Fri | Dec 8, 2023

Disaster risk management tools created for tourism stakeholders

Published:Tuesday | June 14, 2022 | 12:07 AM
Tourists enjoy the public beach in Varadero, Cuba, Wednesday, Sept. 29, 2021.
Tourists enjoy the public beach in Varadero, Cuba, Wednesday, Sept. 29, 2021.

The Ministry of Tourism has developed a comprehensive suite of tools designed to bolster the sector’s resilience and safeguard it against disruptions such as weather-related events, among other crises.

These tools include a disaster risk management plan template and guidelines, a business continuity plan template and guidebook, and a national destination assurance framework and strategy.

They are intended to provide clear guidance to the management and staff of tourism entities on the basic infrastructure and requisite operating procedures to mitigate, prepare for, respond to, and recover from emergencies.

The business continuity plan’s development has been complemented by the training and certification of several representatives of allied state agencies who will be tasked with engaging industry stakeholders and guiding the implementation of the document’s guidelines.

The tools were developed using resources pulled from the Tourism Product Development Company (TPDCo), the Office of Disaster Preparedness and Emergency Management (ODPEM), and several municipal corporations.

Tourism Minister Edmund Bartlett made presentations to two of the industry’s representatives, Jamaica Hotel and Tourist Association (JHTA) Executive Director Camille Needham and Association of Jamaican Attractions Limited President Marilyn Burrowes.

The presentations were made on Friday, June 10, during a ceremony at The Jamaica Pegasus hotel in New Kingston, where the participants in the training also received their certificates.

Bartlett, in his remarks, said the Caribbean has been severely affected by global disruptions, particularly weather-related events, in recent years.

He noted that the 2017 hurricane season was arguably one of the most intensive the region experienced in a century, having recorded a significant number of weather systems that claimed over 3,000 lives.

Additionally, the minister said over the period since then, “we lost some $375 billion of physical assets and nearly five million people were affected across the region. In Cuba, alone, over two million people that were affected”.

He pointed out, however, that Jamaica had been spared much of the resulting dislocation and losses.

Bartlett cautioned, however, that the 2022 tropical Atlantic Hurricane Season is expected to be quite active, adding that “already, we have had named storms and we are likely to have more”.

“We are seeing some other things happening, like the persistence of the Sahara Dust, that just might be a mitigating factor. So to prepare ourselves to continue to build our capacity to be able to respond well, is critical,” he emphasised.

Consequently, Bartlett said the provisions facilitated under the ministry’s disaster risk management initiative would be “very valuable as we hone our skills and improve our tools to help to manage and to mitigate this whole situation”.

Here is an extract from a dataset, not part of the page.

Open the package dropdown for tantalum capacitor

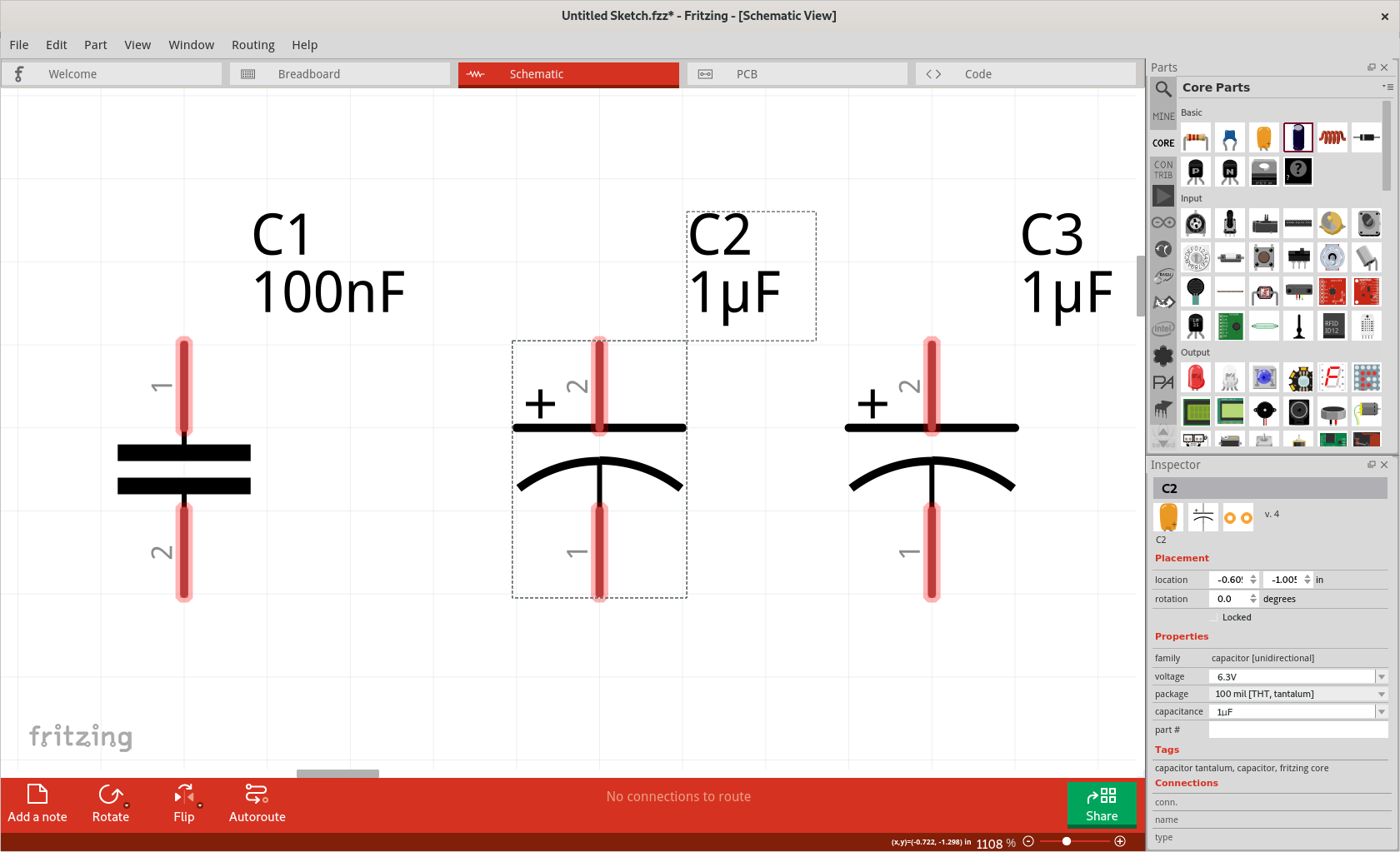(x=1381, y=694)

Needham, in her remarks, commended the ministry and its partners for developing the tools, which she described as “critical”.

She said that the JHTA was cognisant of the importance of resilience and sustainability as a “strategic priority for our industry” while noting that tourism was “highly dependent” on natural resources and climate-based activities.

“But while they contribute to the attractiveness of our destination, their vulnerability to shocks and disruptions has the ability to disrupt our destination’s resilience, sustainability, and ultimately, our competitiveness,” Needham pointed out.

Consequently, she said tourism risk management “is critical for our analysis, assessment, treatment, and monitoring of the risks we face from season to season, year to year”.

Against this background, Needham gave the assurance that the JHTA “is fully committed to a sectoral approach to issues like the management of natural and anthropogenic hazards and climate change and their impacts”.

Acting Director General of the Office of Disaster Preparedness and Emergency Management (ODPEM) Richard Thompson also commended the tourism ministry and its stakeholder partners for the extensive work being done “to ensure that our tourism product remains viable”.

“We are building on our economic resources and … our sustainability so that we can increase livelihoods in our country and grow our wider economy,” he added.